Many British citizens living in France and indeed elsewhere in Europe were already furious with UK Pensions Secretary Ian Duncan-Smith’s recently-announced plan to cut payments to pensioners living abroad.

Then on Friday, the Daily Mail published this cartoon mocking the lifestyle of British expats living in France and Spain, suggesting they spend all their time toppng up the tan and filling up the wine glass.

"Oh goody! Here comes our winter fuel." Photo: Screengrab/

For 81-year-old Englishman Brian Cave, who lives in southwestern France, it was “the final straw.”

Cave tells The Local why this is only the latest and nastiest in a “campaign” of slurs against elderly British expats, how the UK government is scapegoating its own citizens, and what Brits abroad can do to fight back.

Photo: Courtesy of Brian Cave

France - "a hot country"?

“This Daily Mail cartoon is so damaging because it plays into a common misconception of British expats in Europe,” says Cave, who moved to the southwestern department of The Lot with his wife Helen, in 1998.

“But the idea that we spend all day sipping gin by a warm poolside is a ludicrous distortion of the truth,” he adds.

“It wouldn’t be as bad if it were isolated, but since the start of this year alone, the Daily Mail have run six or seven articles targeting British citizens abroad.

“What it shows is that there is a campaign against elderly expats among certain parts of the British press and from certain elements in the current government, and this is the final straw,” says Cave, originally from the suburbs of London.

“Let’s deal with the facts. Our arch-nemesis, Ian Duncan-Smith, says those of us in France should have our winter fuel allowance cut off, because France is a ‘hot country’,” he says, referring to a plan to cut the payments to anyone living in a country whose average winter temperature is higher than the average temperature of Britain’s warmest region.

“But we know for a fact that the study the government used to determine that, was deeply flawed.”

“In calculating the average winter temperature, they included the overseas French territories,” Cave points out, referring to far-flung places like Réunion island and Martinique, which have average winter temperatures of between 24 and 25 degrees Celsius.

“In any case, parts of France can have much more extreme cold than the UK,” he says, adding: “And a friend of mine in Alicante in Spain, recently sent me photos of four inches of snow on the ground there.”

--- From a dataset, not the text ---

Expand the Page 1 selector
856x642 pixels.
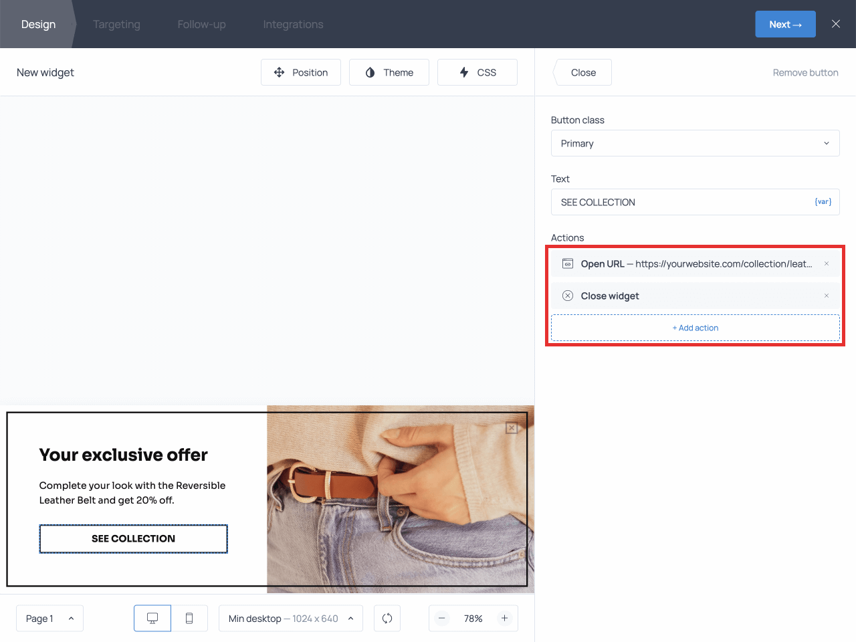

Brian and Helen Cave in a very snowy corner of France. Photo: B. Cave

'Elderly British expats are an easy target for government cuts'

“The winter fuel allowance isn’t as important as other issues we’re faced with – like voting rights – but what this shows clearly is that the Daily Mail and Ian Duncan Smith don’t believe we ought to be treated equally as British citizens.”

“Elderly British people who happen to live outside the UK are being treated as easy targets for saving money in a time of austerity, and I get the distinct feeling that we are considered less than worthy as Britons.

“Or that we have ‘abandoned our home’, because we live in a different country,” says Cave, who moved from Gloucestershire to France to find quieter surroundings and a higher quality of life.

“Before my wife and I moved to France, we tried to find a new home in several nice, quiet parts of Britain, including Norfolk and Wales,” he says.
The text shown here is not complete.